WHAT IS NEEDED: Omitting the pictures, output all of the records precisely as written.

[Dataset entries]
=== Begin Enclosure ===
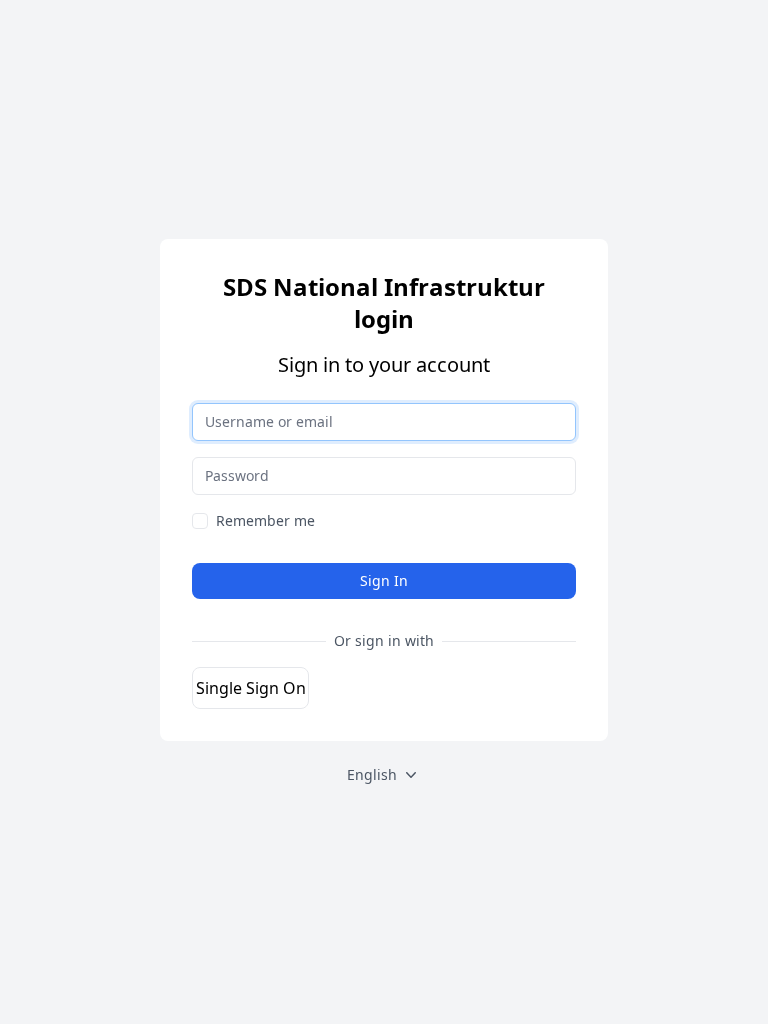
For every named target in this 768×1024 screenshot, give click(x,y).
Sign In (384, 580)
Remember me (265, 520)
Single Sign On (251, 688)
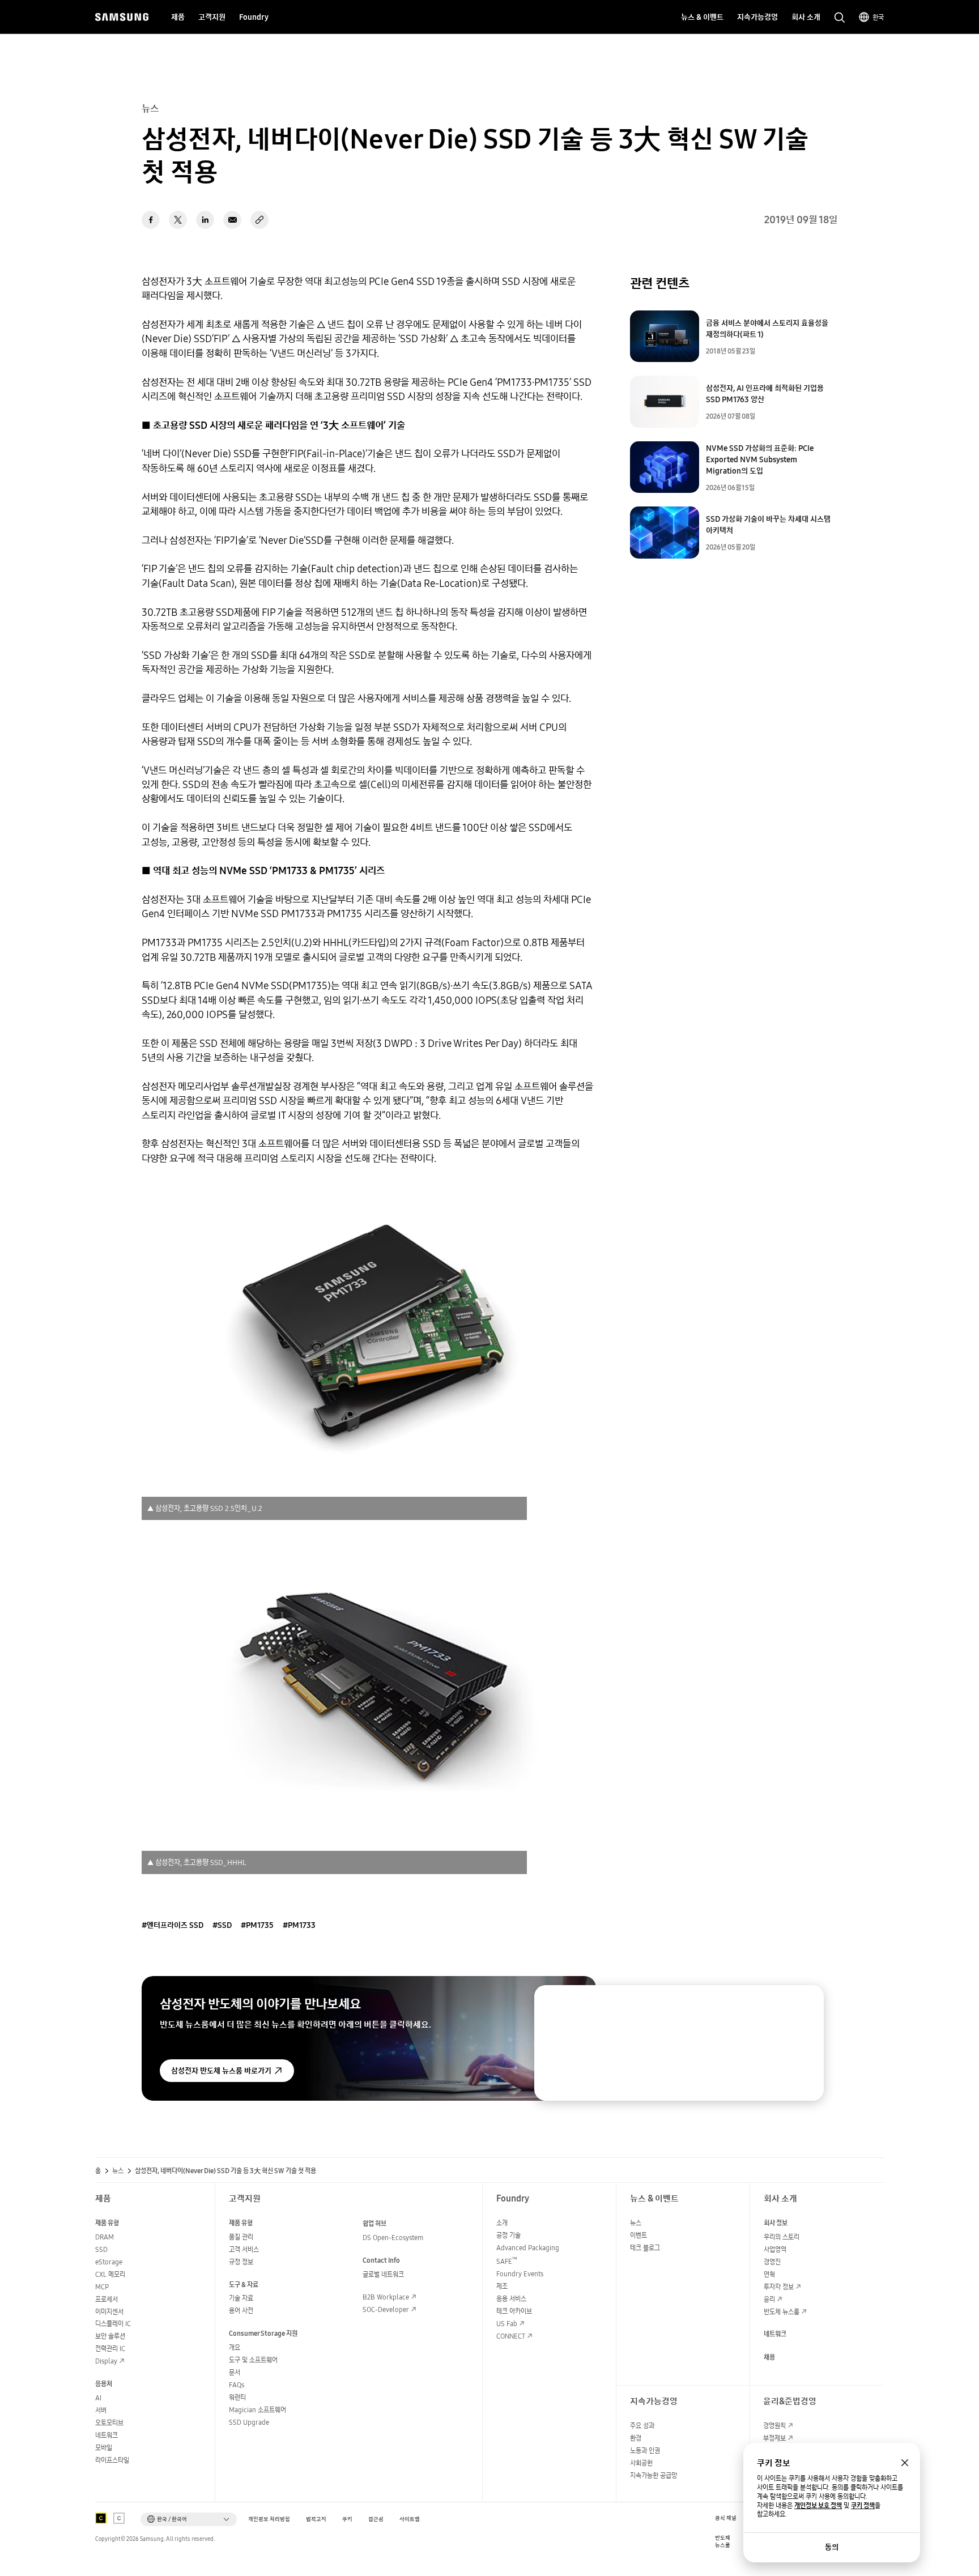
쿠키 (347, 2519)
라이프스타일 (112, 2460)
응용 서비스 (511, 2299)
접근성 (376, 2519)
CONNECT (510, 2336)
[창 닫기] (904, 2462)
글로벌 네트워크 (383, 2274)
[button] (189, 2519)
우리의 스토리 (781, 2237)
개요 (234, 2347)
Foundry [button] (254, 17)
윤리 (769, 2299)
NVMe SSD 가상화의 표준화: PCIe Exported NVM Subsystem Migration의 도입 (760, 459)
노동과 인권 (645, 2450)
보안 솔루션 (110, 2336)
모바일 (103, 2447)
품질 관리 (241, 2237)
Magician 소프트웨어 (257, 2410)
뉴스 (118, 2170)
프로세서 (106, 2299)
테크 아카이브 (514, 2311)
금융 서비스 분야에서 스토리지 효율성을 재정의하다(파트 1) (767, 328)
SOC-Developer (386, 2309)
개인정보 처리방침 (269, 2519)
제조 (502, 2286)
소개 (502, 2223)
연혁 (769, 2274)
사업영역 (775, 2249)
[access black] (101, 2518)
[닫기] (804, 2004)
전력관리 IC (110, 2348)
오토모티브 (109, 2423)
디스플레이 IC (113, 2323)
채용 (769, 2357)
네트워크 (106, 2435)
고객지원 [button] (211, 17)
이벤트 (638, 2235)
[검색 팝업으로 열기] (839, 17)
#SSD (222, 1925)
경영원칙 (774, 2425)
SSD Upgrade (249, 2422)
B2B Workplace (386, 2297)
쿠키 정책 (863, 2505)
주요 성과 (642, 2425)
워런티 (237, 2397)
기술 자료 (241, 2298)
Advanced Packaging (527, 2248)
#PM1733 (299, 1925)
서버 (101, 2410)
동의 (831, 2547)
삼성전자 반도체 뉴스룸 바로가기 (221, 2070)
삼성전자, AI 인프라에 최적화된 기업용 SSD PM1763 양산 (765, 393)
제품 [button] (178, 17)
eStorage (108, 2262)
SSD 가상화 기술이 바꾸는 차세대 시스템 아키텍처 (768, 524)
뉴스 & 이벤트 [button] (702, 17)
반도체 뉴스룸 (781, 2312)
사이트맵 (409, 2519)
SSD (101, 2249)
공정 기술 (508, 2235)
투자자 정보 (779, 2287)
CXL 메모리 (110, 2274)
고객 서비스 (244, 2249)
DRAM (104, 2237)
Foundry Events (519, 2274)
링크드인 (205, 220)
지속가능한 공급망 (653, 2475)
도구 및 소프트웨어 (253, 2360)
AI (98, 2398)
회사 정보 (776, 2223)
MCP (102, 2287)
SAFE (506, 2261)
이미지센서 (109, 2312)
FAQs (236, 2385)
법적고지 (316, 2519)
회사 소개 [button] (805, 17)
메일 (232, 220)
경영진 (772, 2262)
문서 (234, 2372)
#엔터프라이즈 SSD (172, 1925)
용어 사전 (241, 2310)
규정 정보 (241, 2262)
=== End Enclosure ===
FINISHED TASK:
For every named target in this 768×1024 screenshot, give click(x,y).
Sign In (384, 580)
Remember me (265, 520)
Single Sign On (251, 688)
쿠키 (347, 2519)
라이프스타일 (112, 2460)
응용 서비스 (511, 2299)
접근성 (376, 2519)
CONNECT (510, 2336)
[창 닫기] (904, 2462)
글로벌 네트워크 (383, 2274)
[button] (189, 2519)
우리의 스토리 (781, 2237)
개요 (234, 2347)
Foundry [button] (254, 17)
윤리 (769, 2299)
NVMe SSD 가상화의 표준화: PCIe Exported NVM Subsystem Migration의 도입 (760, 459)
노동과 인권 (645, 2450)
보안 솔루션 (110, 2336)
모바일 (103, 2447)
품질 관리 (241, 2237)
Magician 소프트웨어 (257, 2410)
뉴스 (118, 2170)
프로세서 (106, 2299)
테크 아카이브 (514, 2311)
금융 서비스 분야에서 스토리지 효율성을 재정의하다(파트 1) (767, 328)
SOC-Developer (386, 2309)
개인정보 처리방침 (269, 2519)
제조 (502, 2286)
소개 (502, 2223)
연혁 (769, 2274)
사업영역 (775, 2249)
[access black] (101, 2518)
[닫기] (804, 2004)
전력관리 IC (110, 2348)
오토모티브 (109, 2423)
디스플레이 IC (113, 2323)
채용 (769, 2357)
네트워크 (106, 2435)
고객지원 [button] (211, 17)
이벤트 (638, 2235)
[검색 팝업으로 열기] (839, 17)
#SSD (222, 1925)
경영원칙 (774, 2425)
SSD Upgrade (249, 2422)
B2B Workplace (386, 2297)
쿠키 정책 (863, 2505)
주요 성과 (642, 2425)
워런티 (237, 2397)
기술 자료 (241, 2298)
Advanced Packaging (527, 2248)
#PM1733 (299, 1925)
서버 (101, 2410)
동의 (831, 2547)
삼성전자 반도체 뉴스룸 바로가기 (221, 2070)
삼성전자, AI 인프라에 최적화된 기업용 SSD PM1763 양산 (765, 393)
제품 [button] (178, 17)
eStorage (108, 2262)
SSD 가상화 기술이 바꾸는 차세대 시스템 아키텍처 (768, 524)
뉴스 & 이벤트 [button] (702, 17)
반도체 뉴스룸 (781, 2312)
사이트맵 (409, 2519)
SSD (101, 2249)
공정 기술 (508, 2235)
투자자 정보 (779, 2287)
CXL 메모리 (110, 2274)
고객 서비스 (244, 2249)
DRAM (104, 2237)
Foundry Events (519, 2274)
링크드인 (205, 220)
지속가능한 공급망 (653, 2475)
도구 및 소프트웨어 (253, 2360)
AI (98, 2398)
회사 정보 (776, 2223)
MCP (102, 2287)
SAFE (506, 2261)
이미지센서 (109, 2312)
FAQs (236, 2385)
법적고지 (316, 2519)
회사 소개 [button] (805, 17)
메일 (232, 220)
경영진 (772, 2262)
문서 (234, 2372)
#엔터프라이즈 SSD (172, 1925)
용어 사전 (241, 2310)
규정 정보 (241, 2262)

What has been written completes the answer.